New Text to Speech IC

erco

Senior Member
Minimal info, I just ordered a sample. It appears to be a brand new one-chip TTS solution; time to get our robots & projects talking. I've been wondering how come this technology died 20 years ago. Ken at speechchips.com says he'll put up some sample audio clips in a day or so. He says it's just as robotic sounding as the obsolete and hard to find SP0-256 chips of yesteryear, which required phoneme input. But I don't mind. If it's easily available, simpler, and it works, it will fill a gap that has existed for a long time. Will advise when I get my sample working.

http://www.speechchips.com/shop/item.aspx?itemid=22
 

srnet

Senior Member
Well, taking machines have had a resurgence in recent years, people seem to want to use Sat Navs to reassure them they are not lost, and now you have phones that talk back at you, so maybe these things will become popular again.
 

westaust55

Moderator
The SPO-512 (RoboVoice Text to Speech IC) certainly looks interesting and the price is certainly reasonable.

However the fact that "The complete text to speech system fits in about 32K" seems a lot of memory compared to my own past endeavours where I fitted Test to Speech algorithms, a "front end to wedge into BASIC" plus a fairly good exceptions library into 2 Kbytes of EPROM aeons ago when I did a lot of work with 8-bit microprocessors such as the 6800 and 6502.

@srnet,
I am not sure that the desire for talking equipment has really abated.
In earlier years it was hardware chip based (eg Fedral Screw Works SC-01 chip), then by the mid 1980's software based test to speech came into favour as processor power improved (eg Amiga SAM software).
The slightly older ASUS motherboard as used in my 3 home PC's have Winbond chips and can advise mobo status information "verbally" during boot-up.

But as an aquaintence found back in the 1980's having speech on house automation systems proclaiming:
"I am about to start the ....."
"The .... is running"
"I am stopping the ...."
can grate on the nerves of others and could result in the controller being hit with a frypan or other blunt object.

A work colleague who went to Gerany a few years ago hired a vehicle and obtained a GPS navigator for which the maps were apparently out of date. They got tired of hearing "Please return to the road . . . . Please return to the road . . . ." as they cruised down the Autobahns.
 
Last edited:

techElder

Well-known member
As all that have Apple Macs will tell you, TTS is alive and well in every one of them. Mine tells me the time in 10 - 20 different "voices" and every time I start Skype I've told it to say, "Everything is functioning properly." All in perfect male or female voices just like the GPS' use.
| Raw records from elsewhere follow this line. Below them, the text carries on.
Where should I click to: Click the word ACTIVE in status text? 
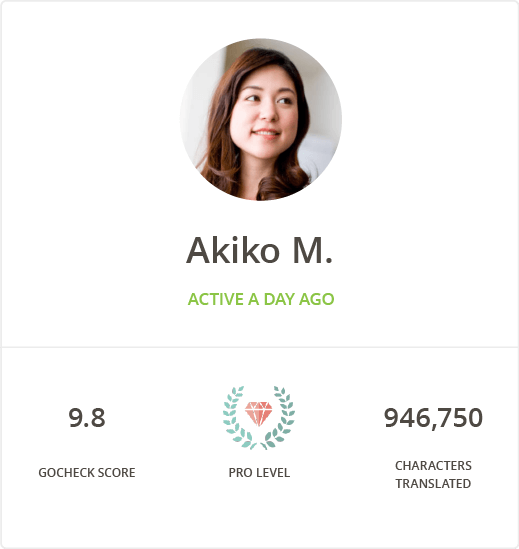[216, 299]
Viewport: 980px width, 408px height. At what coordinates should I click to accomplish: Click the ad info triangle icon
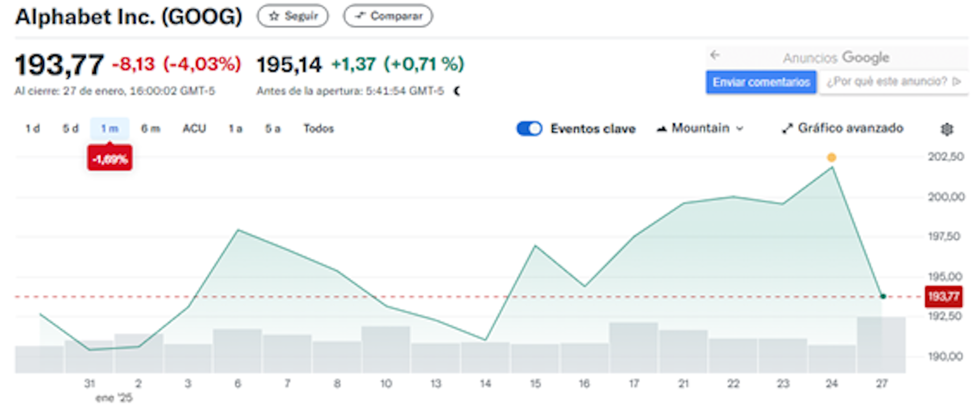point(957,82)
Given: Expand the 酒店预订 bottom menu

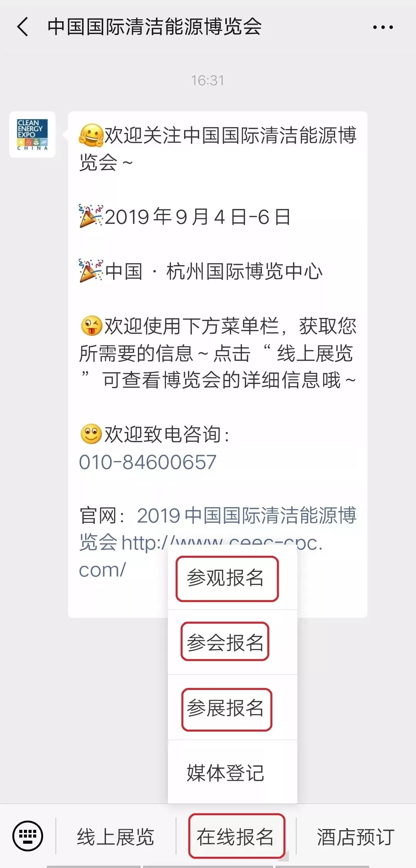Looking at the screenshot, I should coord(356,836).
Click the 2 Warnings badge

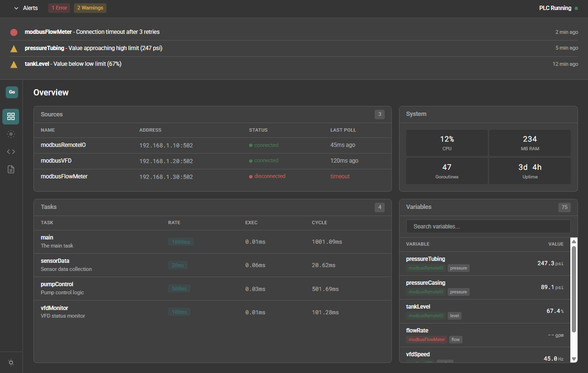(x=90, y=8)
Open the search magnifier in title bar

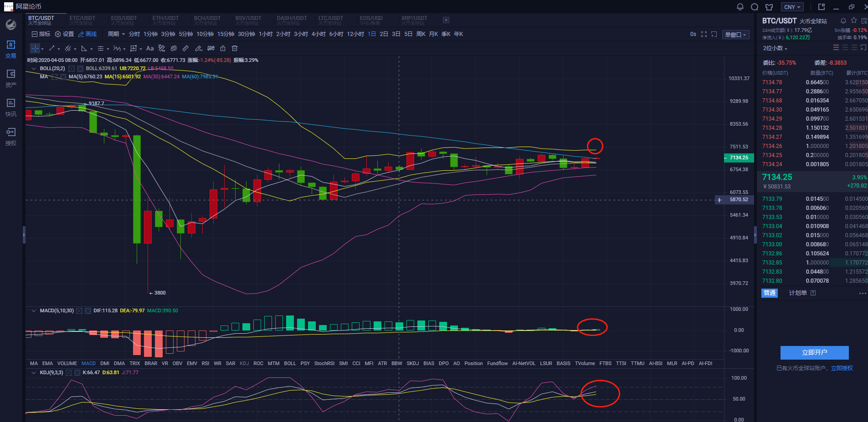755,7
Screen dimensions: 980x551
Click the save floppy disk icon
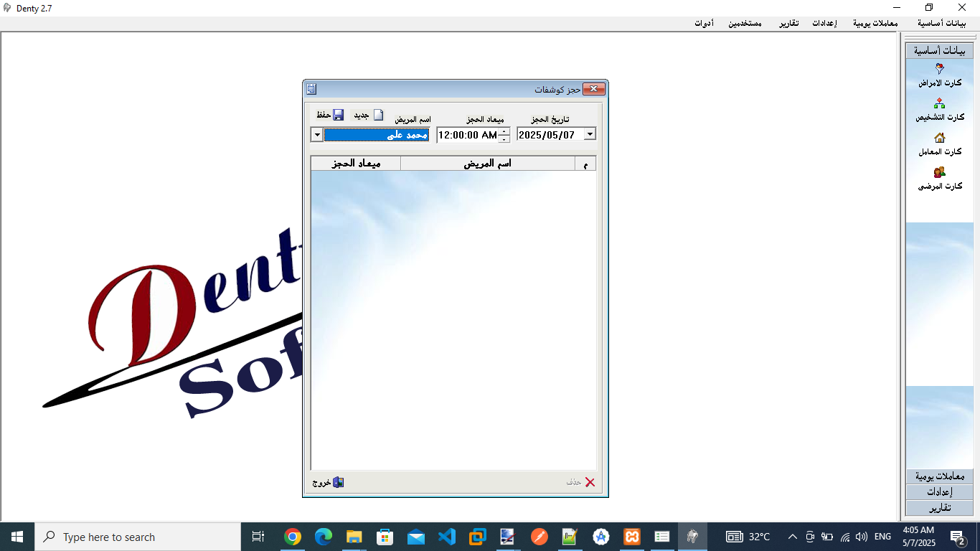(x=339, y=115)
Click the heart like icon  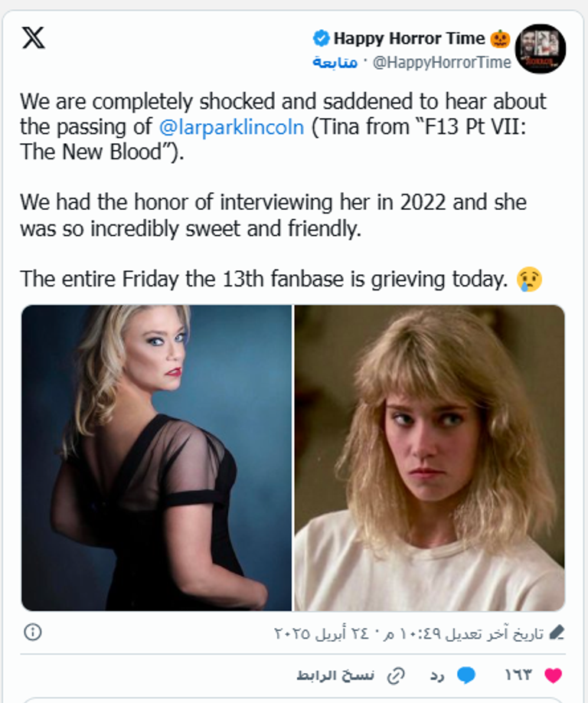[x=553, y=675]
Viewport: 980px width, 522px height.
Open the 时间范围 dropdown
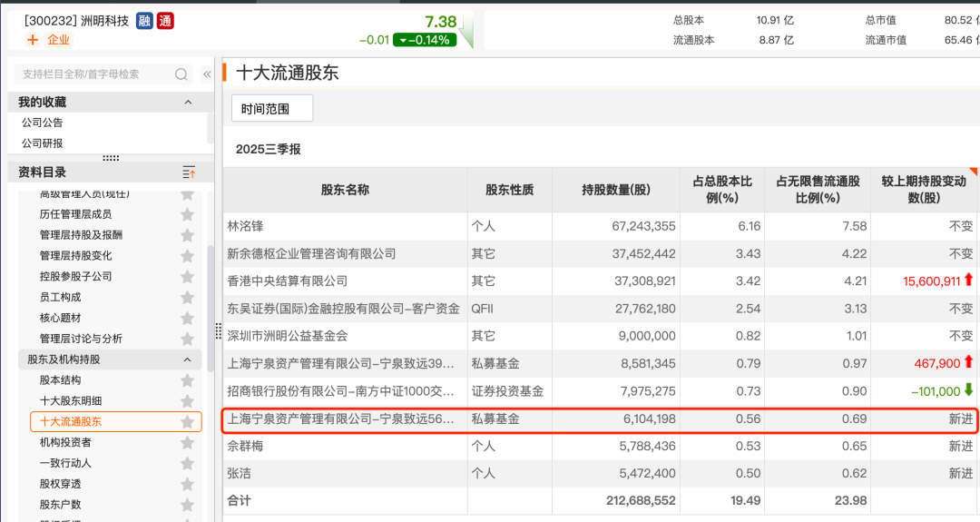click(271, 109)
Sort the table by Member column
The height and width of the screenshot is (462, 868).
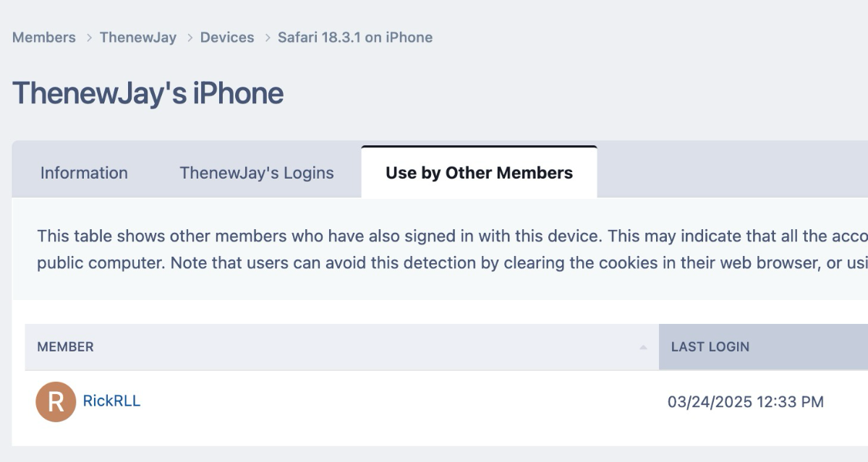point(342,347)
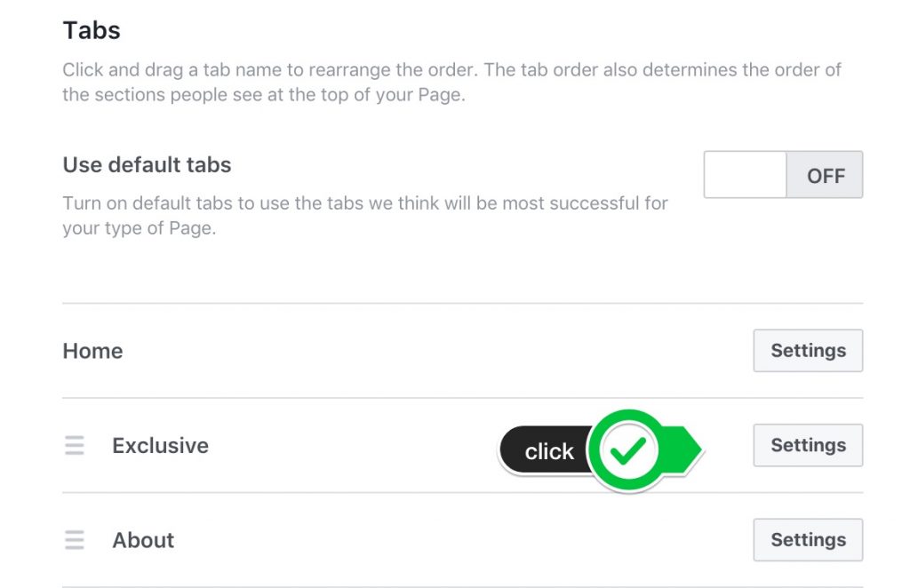Click the divider line above the Home row

pyautogui.click(x=462, y=303)
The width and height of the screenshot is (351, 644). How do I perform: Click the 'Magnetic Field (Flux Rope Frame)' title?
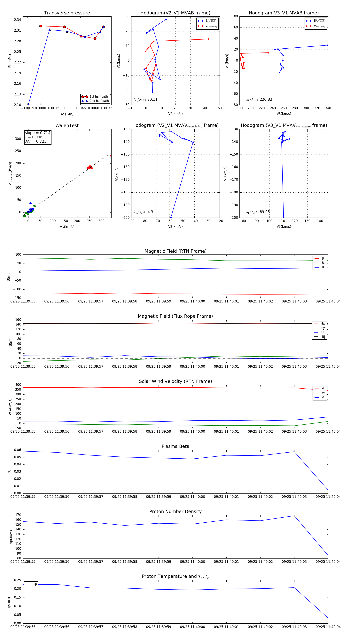pyautogui.click(x=175, y=316)
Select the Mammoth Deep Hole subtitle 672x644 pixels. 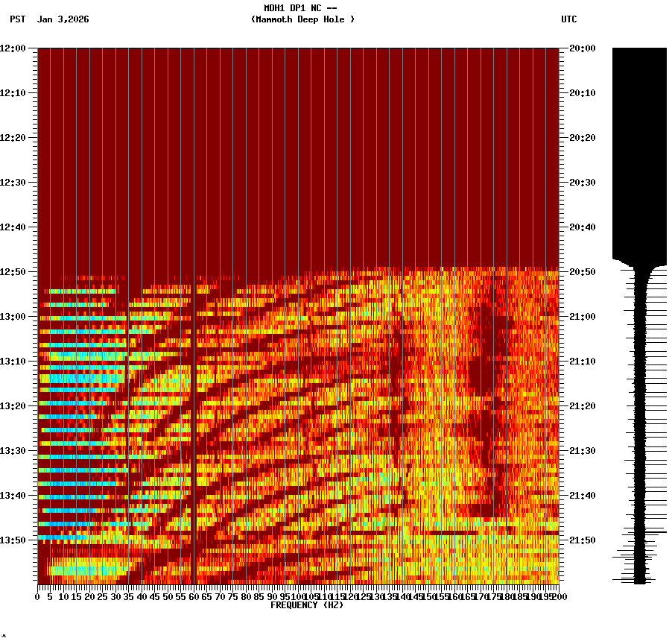[x=302, y=20]
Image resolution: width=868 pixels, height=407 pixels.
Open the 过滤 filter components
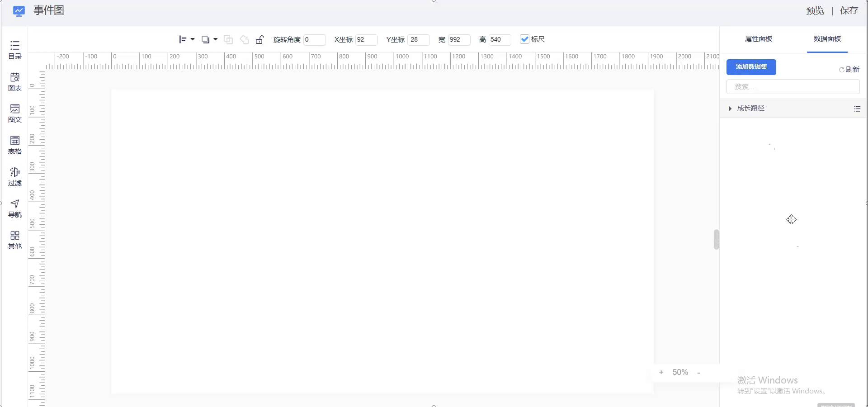15,176
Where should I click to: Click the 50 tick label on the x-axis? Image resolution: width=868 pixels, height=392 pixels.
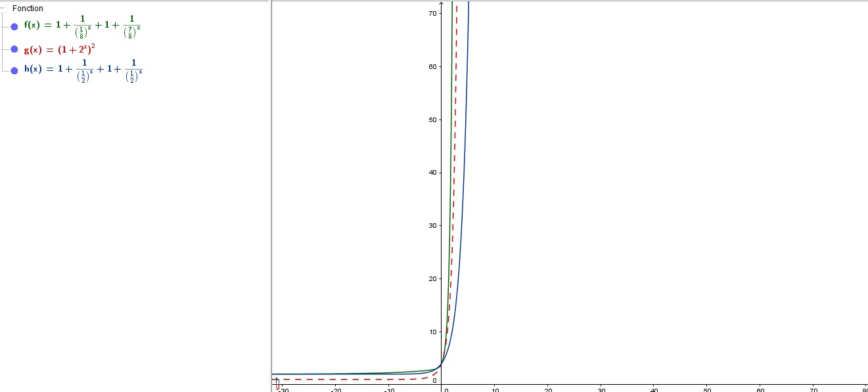[707, 390]
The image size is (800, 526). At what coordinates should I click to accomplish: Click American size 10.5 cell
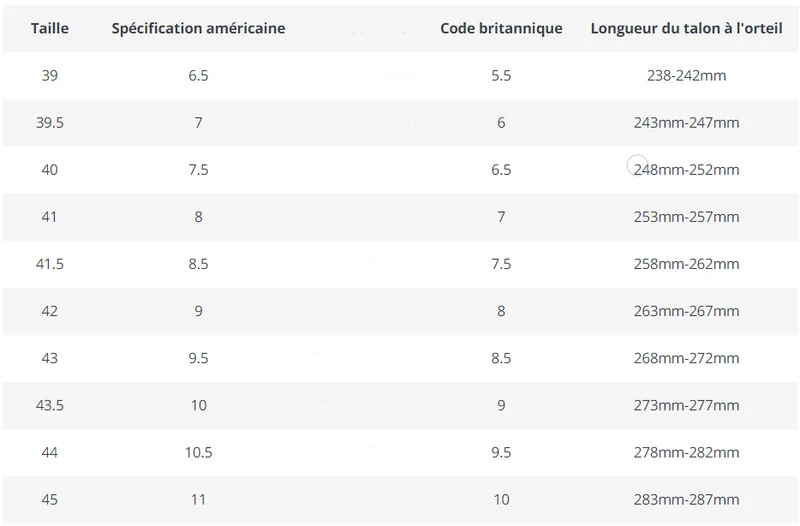198,452
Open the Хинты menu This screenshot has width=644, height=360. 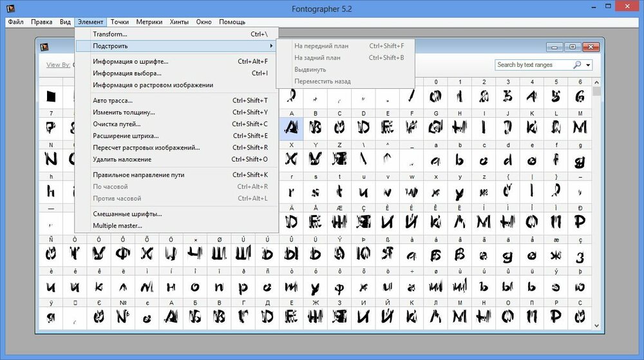coord(179,22)
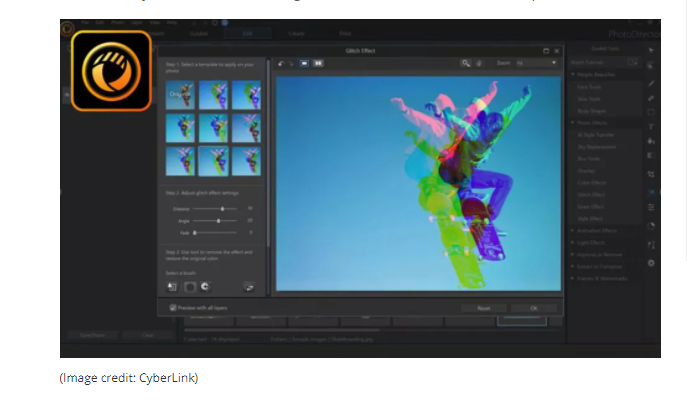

Apple has the voice chips that I want for my PICAXE projects for the handicapped. Only I don't know what they are, and they're probably not supported at that level.
 

srnet

Senior Member
The slightly older ASUS motherboard as used in my 3 home PC's have Winbond chips and can advise mobo status information "verbally" during boot-up
No doubt one of the per-programmed warnings is;

"Warning, system integrity is compromised, Windows installation detected"
 

hippy

Technical Support
Staff member
I've been wondering how come this technology died 20 years ago.
While voice technology has survived the older hardware probably died out because of less than impressive results. Even a well spoken and sampled "The train arriving on. Platform two. Is the ten thirty. Seven to..." grates with its less than perfect fluidity. It's even worse when sounding like a Dalek with a cold.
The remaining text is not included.